I once was selling a system to an organization. I recommended an IBM AIX
box for about $30,000. A competitor was charging $30,000 for the software
and said it had to run on an AS/400 that would cost in excess of $200,000.
I lost the sale because the IBM salesman said, quite candidly, 'I make more
commission on the AS/400 so that's the one I am selling.'
Oracle is very similar. They are managed to make money. I suspect we will
see licensing fees and required support contracts because they can now
charge them. And, an Oracle consultant to write a join with 100-200 joins?

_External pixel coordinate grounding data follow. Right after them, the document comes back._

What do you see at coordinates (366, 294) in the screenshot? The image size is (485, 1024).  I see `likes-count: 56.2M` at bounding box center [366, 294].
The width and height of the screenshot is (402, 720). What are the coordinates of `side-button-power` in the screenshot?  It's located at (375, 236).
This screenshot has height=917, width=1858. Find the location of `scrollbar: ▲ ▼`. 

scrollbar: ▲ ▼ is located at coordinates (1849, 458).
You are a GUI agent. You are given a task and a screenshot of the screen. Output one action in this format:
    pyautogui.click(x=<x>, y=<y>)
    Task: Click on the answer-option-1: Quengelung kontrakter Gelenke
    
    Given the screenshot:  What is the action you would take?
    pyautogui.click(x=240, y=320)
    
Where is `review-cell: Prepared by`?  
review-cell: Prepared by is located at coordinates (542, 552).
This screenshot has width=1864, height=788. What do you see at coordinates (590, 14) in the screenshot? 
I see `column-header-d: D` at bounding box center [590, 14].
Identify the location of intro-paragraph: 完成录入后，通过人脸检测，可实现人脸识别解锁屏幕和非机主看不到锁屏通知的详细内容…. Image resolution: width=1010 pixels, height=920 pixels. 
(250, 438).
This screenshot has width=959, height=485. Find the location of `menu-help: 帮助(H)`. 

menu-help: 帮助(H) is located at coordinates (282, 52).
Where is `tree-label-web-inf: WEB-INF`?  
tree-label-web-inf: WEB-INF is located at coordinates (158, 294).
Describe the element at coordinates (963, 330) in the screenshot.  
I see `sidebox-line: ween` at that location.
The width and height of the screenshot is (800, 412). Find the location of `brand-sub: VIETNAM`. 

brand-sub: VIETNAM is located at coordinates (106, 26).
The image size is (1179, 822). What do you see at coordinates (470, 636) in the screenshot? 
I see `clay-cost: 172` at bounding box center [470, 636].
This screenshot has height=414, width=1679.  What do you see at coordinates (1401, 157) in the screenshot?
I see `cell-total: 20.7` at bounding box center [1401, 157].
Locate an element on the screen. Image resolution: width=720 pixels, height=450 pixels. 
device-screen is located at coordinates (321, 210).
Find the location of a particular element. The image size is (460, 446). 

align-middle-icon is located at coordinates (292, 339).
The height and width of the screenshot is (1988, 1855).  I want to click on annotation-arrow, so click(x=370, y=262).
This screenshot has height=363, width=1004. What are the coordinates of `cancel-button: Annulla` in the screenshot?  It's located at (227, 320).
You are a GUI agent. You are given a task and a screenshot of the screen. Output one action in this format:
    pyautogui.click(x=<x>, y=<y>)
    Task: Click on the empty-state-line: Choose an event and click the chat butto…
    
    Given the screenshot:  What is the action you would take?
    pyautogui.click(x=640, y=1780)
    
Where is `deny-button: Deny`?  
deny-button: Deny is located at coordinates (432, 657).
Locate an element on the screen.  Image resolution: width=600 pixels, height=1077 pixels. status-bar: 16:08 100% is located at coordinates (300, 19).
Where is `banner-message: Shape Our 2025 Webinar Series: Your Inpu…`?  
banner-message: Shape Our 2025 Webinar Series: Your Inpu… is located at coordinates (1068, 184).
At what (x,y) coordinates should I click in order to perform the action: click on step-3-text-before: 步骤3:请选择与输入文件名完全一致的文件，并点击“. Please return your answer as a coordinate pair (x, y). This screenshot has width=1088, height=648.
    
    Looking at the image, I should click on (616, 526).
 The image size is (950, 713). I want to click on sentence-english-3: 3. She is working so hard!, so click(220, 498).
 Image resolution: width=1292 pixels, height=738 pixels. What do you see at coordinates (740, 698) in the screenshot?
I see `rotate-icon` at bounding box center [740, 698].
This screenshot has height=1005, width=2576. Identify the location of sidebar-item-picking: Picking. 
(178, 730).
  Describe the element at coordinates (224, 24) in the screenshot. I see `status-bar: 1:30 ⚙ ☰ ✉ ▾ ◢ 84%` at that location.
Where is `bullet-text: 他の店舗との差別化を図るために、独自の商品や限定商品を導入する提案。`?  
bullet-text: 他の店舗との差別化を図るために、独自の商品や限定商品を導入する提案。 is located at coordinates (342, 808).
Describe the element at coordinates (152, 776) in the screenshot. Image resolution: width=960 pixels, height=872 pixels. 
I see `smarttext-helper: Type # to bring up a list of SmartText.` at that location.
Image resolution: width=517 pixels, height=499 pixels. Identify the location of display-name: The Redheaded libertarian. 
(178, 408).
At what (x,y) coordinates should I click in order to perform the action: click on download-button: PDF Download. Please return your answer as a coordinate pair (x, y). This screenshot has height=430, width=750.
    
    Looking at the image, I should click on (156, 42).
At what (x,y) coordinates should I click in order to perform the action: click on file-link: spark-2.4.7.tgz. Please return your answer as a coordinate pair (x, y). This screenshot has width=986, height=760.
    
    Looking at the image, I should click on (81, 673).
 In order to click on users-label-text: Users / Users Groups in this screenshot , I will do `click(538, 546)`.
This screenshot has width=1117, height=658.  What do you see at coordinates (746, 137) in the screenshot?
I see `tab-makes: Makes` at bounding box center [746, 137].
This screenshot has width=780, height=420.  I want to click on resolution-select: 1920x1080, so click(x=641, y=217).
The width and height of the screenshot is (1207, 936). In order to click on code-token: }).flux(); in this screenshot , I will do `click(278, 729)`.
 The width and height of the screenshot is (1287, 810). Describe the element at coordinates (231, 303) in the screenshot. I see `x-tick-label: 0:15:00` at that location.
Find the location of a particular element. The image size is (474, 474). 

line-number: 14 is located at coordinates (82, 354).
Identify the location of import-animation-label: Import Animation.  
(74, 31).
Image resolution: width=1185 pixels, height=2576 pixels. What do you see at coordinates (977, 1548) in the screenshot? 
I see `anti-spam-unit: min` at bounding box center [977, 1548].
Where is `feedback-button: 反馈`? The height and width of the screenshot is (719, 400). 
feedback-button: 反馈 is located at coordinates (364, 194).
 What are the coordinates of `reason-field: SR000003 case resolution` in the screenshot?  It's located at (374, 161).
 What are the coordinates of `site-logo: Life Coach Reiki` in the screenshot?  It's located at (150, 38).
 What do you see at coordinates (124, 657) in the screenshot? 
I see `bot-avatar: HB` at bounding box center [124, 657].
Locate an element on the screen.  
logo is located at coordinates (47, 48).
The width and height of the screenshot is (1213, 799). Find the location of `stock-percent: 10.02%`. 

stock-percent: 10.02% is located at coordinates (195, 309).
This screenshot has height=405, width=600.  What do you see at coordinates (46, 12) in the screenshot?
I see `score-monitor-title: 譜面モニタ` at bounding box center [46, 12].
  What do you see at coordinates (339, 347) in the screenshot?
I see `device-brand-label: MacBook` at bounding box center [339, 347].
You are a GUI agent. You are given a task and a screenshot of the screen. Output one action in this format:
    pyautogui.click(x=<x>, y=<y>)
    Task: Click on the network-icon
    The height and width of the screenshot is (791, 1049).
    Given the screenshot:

Oracle will sell it if they can convince the customer.
Just some thoughts.
----- Original Message -----
From: "Tom Worster" <fsb@stripped>
To: "mos" <mos99@stripped>; <mysql@stripped>
Sent: Sunday, January 31, 2010 7:39 PM
Subject: Re: 50 things to know before migrating from Oracle to MySQL
> On 1/29/10 5:03 PM, "mos" <mos99@stripped> wrote:
>> I noticed the article didn't say how much money you'll save by not paying
>> through the nose for Oracle per server licensing, the cost of upgrading
>> your hardware to get some speed out of Oracle, or the cost of having to
>> hire one or more Oracle administrators to manage and tweak the database.
> how much does an oracle programmer who can maintain your queries with more
> than 61 joins cost, in, say, usd/hr?